There are several recipes for iskiate circling the web – this is a very hot topic at the moment – but they all seem to be about the same, with adjustment for personal taste.

Iskiate – Chia Fresca Energy Drink Recipe

  • 1 cup of water
  • 1 Tbsp dry chia seeds
  • Juice from half a lime juice (more or less to taste)
  • Cane sugar, honey or agave nectar, to taste but 1 tsp is about right

Stir together and let sit for a few minutes to allow the chia to soak.  (Note:  If you eat chia seeds without soaking them first, they will likely absorb whatever hydration you may be trying to preserve.)

Iskiate is easy and quick to make, but I’ve read on the Runner’s World forum that some people have make large batches of this mixture to have it on hand in the fridge for up to 2 weeks.

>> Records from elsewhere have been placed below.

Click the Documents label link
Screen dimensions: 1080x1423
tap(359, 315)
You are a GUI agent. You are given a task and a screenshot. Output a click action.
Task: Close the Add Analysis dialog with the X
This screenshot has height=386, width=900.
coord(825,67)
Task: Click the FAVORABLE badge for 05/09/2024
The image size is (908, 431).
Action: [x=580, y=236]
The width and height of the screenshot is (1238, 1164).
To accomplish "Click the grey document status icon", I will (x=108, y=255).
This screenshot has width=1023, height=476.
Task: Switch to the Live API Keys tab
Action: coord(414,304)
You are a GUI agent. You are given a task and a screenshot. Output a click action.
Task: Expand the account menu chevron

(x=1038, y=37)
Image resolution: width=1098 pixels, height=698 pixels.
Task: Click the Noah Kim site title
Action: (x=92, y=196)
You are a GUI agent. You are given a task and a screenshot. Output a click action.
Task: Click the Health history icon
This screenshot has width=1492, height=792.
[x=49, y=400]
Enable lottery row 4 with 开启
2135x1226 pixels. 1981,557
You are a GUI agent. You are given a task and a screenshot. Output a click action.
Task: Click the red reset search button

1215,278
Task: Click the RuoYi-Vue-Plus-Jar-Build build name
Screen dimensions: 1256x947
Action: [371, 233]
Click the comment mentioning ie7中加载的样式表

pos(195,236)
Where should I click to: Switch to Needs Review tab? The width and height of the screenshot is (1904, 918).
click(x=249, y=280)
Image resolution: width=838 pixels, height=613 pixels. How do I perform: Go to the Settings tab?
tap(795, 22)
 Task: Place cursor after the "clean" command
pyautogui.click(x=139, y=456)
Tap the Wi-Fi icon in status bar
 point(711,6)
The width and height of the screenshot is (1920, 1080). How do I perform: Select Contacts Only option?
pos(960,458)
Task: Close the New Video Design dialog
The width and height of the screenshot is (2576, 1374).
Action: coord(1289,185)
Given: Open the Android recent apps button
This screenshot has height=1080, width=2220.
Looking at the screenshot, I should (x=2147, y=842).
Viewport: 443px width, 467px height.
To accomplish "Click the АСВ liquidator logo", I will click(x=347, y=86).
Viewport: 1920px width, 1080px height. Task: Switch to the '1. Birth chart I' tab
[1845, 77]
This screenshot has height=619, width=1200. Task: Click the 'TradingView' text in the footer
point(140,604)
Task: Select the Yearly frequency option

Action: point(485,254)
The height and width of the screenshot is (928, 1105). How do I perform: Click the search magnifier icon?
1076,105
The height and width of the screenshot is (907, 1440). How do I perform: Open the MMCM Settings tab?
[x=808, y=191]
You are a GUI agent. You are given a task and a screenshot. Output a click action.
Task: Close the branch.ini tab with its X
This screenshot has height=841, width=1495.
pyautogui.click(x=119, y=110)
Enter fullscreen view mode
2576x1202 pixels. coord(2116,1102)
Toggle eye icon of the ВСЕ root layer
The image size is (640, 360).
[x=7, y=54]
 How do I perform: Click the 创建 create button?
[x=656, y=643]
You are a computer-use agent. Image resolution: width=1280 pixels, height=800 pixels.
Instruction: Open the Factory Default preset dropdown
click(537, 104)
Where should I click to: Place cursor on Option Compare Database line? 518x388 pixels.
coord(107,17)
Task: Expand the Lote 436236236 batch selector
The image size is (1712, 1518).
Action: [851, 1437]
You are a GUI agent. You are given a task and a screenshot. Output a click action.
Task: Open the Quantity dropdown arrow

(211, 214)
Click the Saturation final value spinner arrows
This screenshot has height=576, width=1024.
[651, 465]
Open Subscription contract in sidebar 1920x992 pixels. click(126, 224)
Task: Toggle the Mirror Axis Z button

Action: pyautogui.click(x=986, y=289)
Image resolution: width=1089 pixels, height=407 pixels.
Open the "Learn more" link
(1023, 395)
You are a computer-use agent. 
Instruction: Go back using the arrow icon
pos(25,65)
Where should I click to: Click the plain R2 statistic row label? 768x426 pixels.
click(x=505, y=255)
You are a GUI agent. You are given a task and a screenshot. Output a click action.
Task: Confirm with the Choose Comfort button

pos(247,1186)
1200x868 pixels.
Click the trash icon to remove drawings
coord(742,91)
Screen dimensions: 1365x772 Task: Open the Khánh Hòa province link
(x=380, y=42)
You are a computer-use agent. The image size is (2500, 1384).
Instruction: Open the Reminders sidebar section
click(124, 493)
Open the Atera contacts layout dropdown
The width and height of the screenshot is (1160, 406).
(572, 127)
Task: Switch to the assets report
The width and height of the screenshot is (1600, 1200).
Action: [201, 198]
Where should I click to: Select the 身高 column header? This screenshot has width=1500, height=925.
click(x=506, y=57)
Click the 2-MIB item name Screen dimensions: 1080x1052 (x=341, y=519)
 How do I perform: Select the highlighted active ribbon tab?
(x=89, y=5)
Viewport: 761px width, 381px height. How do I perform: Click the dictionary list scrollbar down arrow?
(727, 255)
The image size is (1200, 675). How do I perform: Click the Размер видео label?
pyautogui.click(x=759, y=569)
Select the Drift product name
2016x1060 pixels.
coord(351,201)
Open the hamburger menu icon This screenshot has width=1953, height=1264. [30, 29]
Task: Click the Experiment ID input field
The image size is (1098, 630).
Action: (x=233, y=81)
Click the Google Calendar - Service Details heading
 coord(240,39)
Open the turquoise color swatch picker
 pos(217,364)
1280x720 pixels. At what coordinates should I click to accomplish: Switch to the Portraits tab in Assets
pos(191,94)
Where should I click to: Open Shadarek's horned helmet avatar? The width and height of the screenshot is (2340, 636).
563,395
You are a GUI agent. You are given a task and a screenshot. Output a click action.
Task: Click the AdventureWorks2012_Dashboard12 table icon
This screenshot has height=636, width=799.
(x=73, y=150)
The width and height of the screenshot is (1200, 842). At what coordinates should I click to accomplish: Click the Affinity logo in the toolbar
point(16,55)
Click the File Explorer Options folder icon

So, are chia seeds as amazing as they’ve been rumored to be?  Well, the other morning I had a double serving of the Chia Goodness cereal (which has also has buckwheat, hemp, and other goodies in it) topped with fresh strawberries.  I went hiking in the snow, and did not have a chance to eat for a while.  This was not a research trial by any means (nor is it an advertisement for Ruth’s), but that combination of foods did sustain me for about 5 hours (2 hiking) without my getting hungry or jittery – even without snacks.

Like anything, you need to try a food out and see what it does for you personally.

Oh, and as for the title reference to la india, I guess that’s me: una india Maya some generations removed from my Yucateca Maya great-grandmother.